- Location: near Bikfaya, Lebanon
- Date: 13 February 2007; 19 years ago
- Target: Christian passengers of two civilian buses
- Attack type: Bombings
- Deaths: 3
- Injured: 21
- Perpetrators: Fatah al-Islam

= 2007 Bikfaya bombings =

Terrorist incident in Bikfaya, Lebanon

The 2007 Bikfaya bombings were two blasts on buses near Bikfaya, Lebanon which killed three people and injured 21 others. The bombings heightened tensions in the country following the Cedar Revolution, and on the eve of the second anniversary of the assassination of Rafic Hariri.

==The bombings==

On Tuesday, 13 February 2007, a bomb exploded on a bus transporting 26 people from Bteghrine to the Lebanese mountain village of Ain Alaq. A second bus following behind stopped, and then a bomb on that bus exploded. Killed were Michel Attar (born 1989), Laurice Gemayel, and Mahmoud Hammoud, an Egyptian laborer. A further 21 other people were injured.
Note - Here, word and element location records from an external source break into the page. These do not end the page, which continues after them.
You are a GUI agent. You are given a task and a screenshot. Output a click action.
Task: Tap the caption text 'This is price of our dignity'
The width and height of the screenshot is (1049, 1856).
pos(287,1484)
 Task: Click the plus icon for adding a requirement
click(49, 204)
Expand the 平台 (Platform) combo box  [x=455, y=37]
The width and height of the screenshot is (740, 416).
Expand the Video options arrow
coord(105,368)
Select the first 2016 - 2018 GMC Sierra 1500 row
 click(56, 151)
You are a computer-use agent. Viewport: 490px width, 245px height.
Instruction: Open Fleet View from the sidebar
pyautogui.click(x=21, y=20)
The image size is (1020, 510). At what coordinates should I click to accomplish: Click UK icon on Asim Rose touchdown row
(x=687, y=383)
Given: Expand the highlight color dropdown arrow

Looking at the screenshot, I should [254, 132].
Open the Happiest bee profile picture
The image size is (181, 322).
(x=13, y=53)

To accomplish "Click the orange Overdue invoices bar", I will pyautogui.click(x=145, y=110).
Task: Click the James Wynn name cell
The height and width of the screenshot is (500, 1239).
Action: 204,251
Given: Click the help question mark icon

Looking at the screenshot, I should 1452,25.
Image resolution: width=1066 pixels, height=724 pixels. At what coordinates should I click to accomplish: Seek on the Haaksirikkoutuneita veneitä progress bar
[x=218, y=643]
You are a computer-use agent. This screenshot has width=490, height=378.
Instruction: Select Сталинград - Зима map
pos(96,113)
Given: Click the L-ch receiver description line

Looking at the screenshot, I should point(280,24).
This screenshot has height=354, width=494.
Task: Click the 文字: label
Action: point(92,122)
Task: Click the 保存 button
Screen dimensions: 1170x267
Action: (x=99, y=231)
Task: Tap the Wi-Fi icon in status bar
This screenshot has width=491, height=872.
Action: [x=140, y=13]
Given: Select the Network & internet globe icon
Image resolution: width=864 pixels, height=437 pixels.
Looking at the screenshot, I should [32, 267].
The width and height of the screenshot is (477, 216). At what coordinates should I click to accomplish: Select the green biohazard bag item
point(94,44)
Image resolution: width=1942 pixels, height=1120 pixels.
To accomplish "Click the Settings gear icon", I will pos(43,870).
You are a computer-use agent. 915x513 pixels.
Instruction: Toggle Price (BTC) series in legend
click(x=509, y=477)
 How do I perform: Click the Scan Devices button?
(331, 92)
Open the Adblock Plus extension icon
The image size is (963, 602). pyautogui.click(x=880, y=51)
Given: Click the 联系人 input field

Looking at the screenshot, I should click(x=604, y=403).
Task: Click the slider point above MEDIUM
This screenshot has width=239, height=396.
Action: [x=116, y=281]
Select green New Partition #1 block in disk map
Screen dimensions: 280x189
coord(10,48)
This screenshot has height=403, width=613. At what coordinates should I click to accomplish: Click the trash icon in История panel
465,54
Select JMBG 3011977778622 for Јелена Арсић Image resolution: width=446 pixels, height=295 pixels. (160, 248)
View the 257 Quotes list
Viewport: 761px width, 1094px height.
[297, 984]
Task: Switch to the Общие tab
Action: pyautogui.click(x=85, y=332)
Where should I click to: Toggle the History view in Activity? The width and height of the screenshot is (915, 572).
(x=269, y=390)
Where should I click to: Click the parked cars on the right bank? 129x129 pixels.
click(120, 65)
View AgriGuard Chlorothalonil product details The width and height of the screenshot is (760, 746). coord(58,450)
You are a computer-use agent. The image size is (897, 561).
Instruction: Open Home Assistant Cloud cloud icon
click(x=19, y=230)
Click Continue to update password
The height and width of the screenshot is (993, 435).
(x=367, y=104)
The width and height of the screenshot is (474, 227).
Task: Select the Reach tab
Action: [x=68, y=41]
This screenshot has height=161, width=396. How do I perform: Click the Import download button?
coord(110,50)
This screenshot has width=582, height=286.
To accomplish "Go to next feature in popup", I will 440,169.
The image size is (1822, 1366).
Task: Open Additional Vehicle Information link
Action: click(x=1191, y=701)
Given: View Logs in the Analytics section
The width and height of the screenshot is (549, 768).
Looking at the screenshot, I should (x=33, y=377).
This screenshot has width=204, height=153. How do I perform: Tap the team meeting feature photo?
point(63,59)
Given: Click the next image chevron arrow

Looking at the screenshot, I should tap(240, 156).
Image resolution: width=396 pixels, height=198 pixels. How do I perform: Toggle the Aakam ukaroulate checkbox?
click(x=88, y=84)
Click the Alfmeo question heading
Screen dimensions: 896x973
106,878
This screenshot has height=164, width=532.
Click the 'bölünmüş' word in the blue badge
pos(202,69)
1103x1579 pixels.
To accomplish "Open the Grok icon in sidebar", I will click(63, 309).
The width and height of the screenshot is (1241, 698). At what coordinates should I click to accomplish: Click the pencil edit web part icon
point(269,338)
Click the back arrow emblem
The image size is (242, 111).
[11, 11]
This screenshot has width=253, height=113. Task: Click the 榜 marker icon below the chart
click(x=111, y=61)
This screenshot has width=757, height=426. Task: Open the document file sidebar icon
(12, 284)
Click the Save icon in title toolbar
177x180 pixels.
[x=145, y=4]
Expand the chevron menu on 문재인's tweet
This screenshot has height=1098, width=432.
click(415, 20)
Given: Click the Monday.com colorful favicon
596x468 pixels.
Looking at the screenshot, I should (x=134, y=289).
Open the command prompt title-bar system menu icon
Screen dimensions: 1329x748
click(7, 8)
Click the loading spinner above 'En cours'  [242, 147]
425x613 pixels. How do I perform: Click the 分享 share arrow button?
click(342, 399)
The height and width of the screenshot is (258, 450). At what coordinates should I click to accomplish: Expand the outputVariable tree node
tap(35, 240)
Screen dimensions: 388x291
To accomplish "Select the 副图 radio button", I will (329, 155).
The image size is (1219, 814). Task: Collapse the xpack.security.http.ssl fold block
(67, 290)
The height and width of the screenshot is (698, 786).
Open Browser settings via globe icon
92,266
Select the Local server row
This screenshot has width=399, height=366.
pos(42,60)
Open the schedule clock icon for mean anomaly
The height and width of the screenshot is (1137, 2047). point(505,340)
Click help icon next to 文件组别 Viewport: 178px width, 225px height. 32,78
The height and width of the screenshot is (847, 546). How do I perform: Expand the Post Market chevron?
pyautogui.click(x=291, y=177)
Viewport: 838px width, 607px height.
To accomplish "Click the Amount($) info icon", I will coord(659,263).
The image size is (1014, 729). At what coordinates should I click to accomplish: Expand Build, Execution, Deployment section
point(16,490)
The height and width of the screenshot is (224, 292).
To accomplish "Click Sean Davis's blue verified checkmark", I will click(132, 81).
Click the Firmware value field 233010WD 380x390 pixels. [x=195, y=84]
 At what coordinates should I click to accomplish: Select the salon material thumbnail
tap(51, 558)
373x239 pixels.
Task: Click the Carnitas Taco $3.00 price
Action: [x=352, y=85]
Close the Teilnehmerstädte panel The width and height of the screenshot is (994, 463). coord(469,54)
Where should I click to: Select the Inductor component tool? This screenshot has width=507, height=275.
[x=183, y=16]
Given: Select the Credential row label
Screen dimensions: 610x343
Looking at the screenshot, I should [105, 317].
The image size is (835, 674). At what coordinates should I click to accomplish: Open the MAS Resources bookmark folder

The two bombings occurred on the eve of a Cedar Revolution rally planned to commemorate the second anniversary of the assassination of the former Lebanese prime minister, Rafik Hariri. The bombing occurred less than a mile from the Christian village of Bikfaya, the hometown of the former president, Amine Gemayel, whose son Pierre Gemayel, a cabinet minister and member of the anti-Syrian, March 14 Alliance, was assassinated by gunmen in November. Amin Gemayel, also a member of the March 14 Alliance, had just returned from the United States where he met with president George W. Bush in the White House on 8 February 2007. In addition to scaring the Lebanese from attending the Cedar Revolution the following day, many analysts also saw the bombings in Gemayel's stronghold of Metn as a Syrian warning to Gemayel who was a possible candidate for the Lebanese presidency. The bombings did not deter hundreds of thousands of flag-waving Lebanese, Christians, Muslims, and Druze, to gather in Martyr's Square in Beirut on February 14 to honor Hariri and show support for the anti-Syrian, pro-western government of Fouad Saniora.

==Reactions==
- Amnesty International condemned the bombings and accused the perpetrators of the attacks of "showing complete disregard for the most fundamental principles of humanity."
- Egypt condemned the bombings.
- France condemned the bombings.
- Germany condemned the bombings.
- The United Kingdom condemned the bombings.
- Indonesia condemned the killing, calling it an act of terror that would hinder political reconciliation among the Lebanese.
- Prime Minister Fouad Siniora promised to pursue the criminals who murdered Attar, Gemayel and Hammoud. He believed that the terrorists were the same forces who assassinated Hariri in 2005. He said that the Lebanese will not be "scared or terrorized" and the terrorists will be brought to justice.
- The leaders of the March 14 Alliance accused the Syrian government of committing the bombings in Ain Alaq to deter the Lebanese from participating in the rally honoring the second anniversary of Hariri's assassination.
- The state-controlled media in Syria accused the March 14 Alliance and the anti-Syrian parliament majority of being behind the two bombings.
- On 15 February 2007, The U.N. condemned the two bombings, and the Security Council agreed to provide Lebanon with technical assistance to help probe the bombing that killed Michel Attar, Laurice Gemayel and Mahmoud Hammoud.

==Arrests and criminal charges==
On 14 March 2007, Lebanese Internal Security, better known as the Sûreté Générale du Liban, arrested four Syrians who confessed to the bombings in Ain Alaq. The Lebanese Interior Minister, Hassan Al Sabaa, believed that the four Syrians were members of a radical Palestinian group, Fatah al-Islam, which allegedly has close ties to the Syrian intelligence agency. However, it was still not clear who actually ordered the attack. Syria denied the Lebanese allegations.

On 21 June 2007, Lebanese State Prosecutor Saeed Mirza filed charges against 16 Fatah al-Islam suspects accused of carrying out the bombings. Nine of the 16 suspects accused were in custody when the charges were filed; other, including Fatah al-Islam head Shaker al-Abssi were still being sought. The defendants include 10 Syrians, two Lebanese, three Palestinians (including one woman) and one Saudi national.